The experiment is as follows: at trial $i ∈ ℕ$:
- an animal may or may not be presented with a stimulus $u_i$ (e.g.: ringing a bell, clapping hands): $u_i = 1$ if the stimulus is present, $u_i = 0$ otherwise
- … which may or may not in turn be followed by a reward $r_i$ (e.g.: food): $r_i = 1$ if there is a reward, $r_i = 0$ otherwise
The animal is assumed to be willing to predict the correlation between the stimulus and the reward (e.g: by salivating in anticipation): i.e. to predict if it will get the reward based on the presence or absence of the stimulus. As such, the prediction of the animal is denoted by $v_i$ at trial $i$:
\[∀i, \; v_i ≝ w_i u_i\]where $w$ is a parameter learned and updated - trial after trial - by the animal, in accordance with the following Rescola-Wagner rule:
\[w_i → w_i + \underbrace{ε}_{\text{learning rate } << 1} \underbrace{(r_i − v_i)}_{≝ \, δ_i} u_i\]1. Introductory example
For instance, let us suppose that there are $50$ trials, and:
- during the first $25$ trials, both stimuli and reward are present ($u_i = r_i = 1$)
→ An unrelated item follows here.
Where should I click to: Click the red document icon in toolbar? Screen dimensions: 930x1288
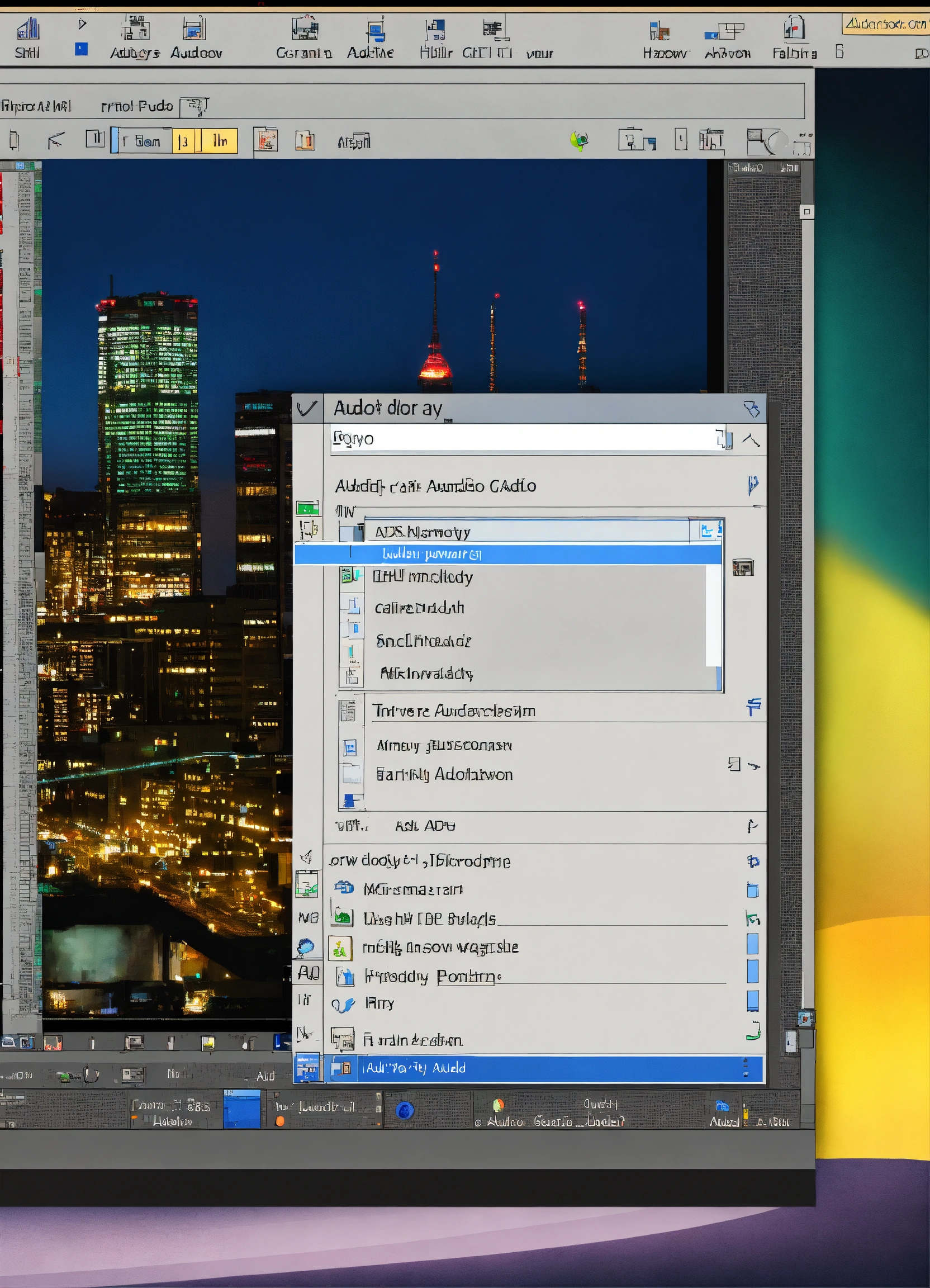266,140
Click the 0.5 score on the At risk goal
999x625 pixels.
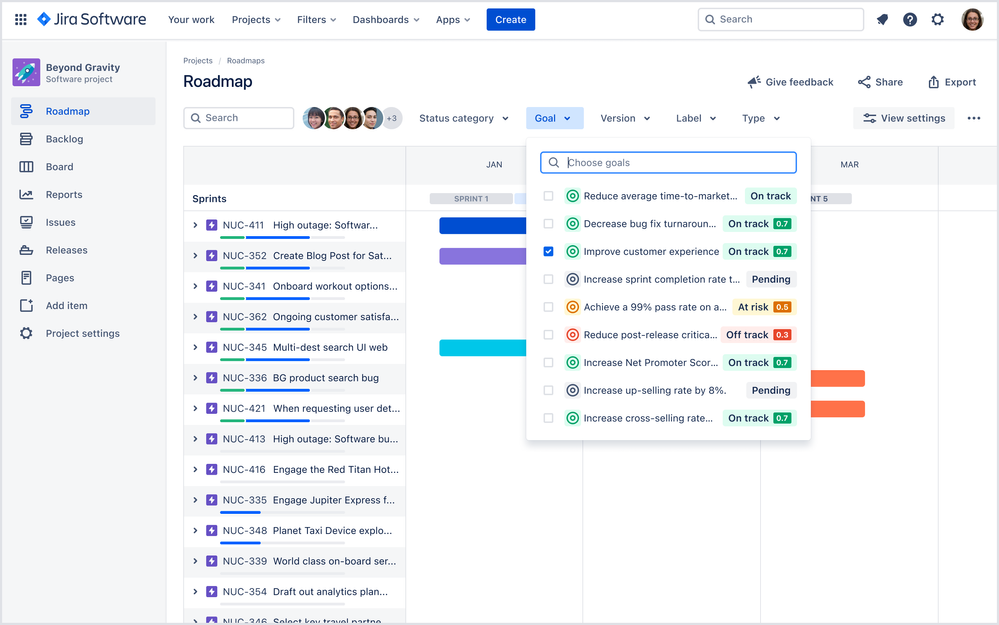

- during the last $25$ ones, only the stimulus is present ($u_i = 1, \, r_i = 0$)
as illustrated by the following figure:
In which case, according to the Rescola-Wagner rule, the animal prediction $v_i$ is as follows:
where the learning rate $ε$ is set to be $0.1$.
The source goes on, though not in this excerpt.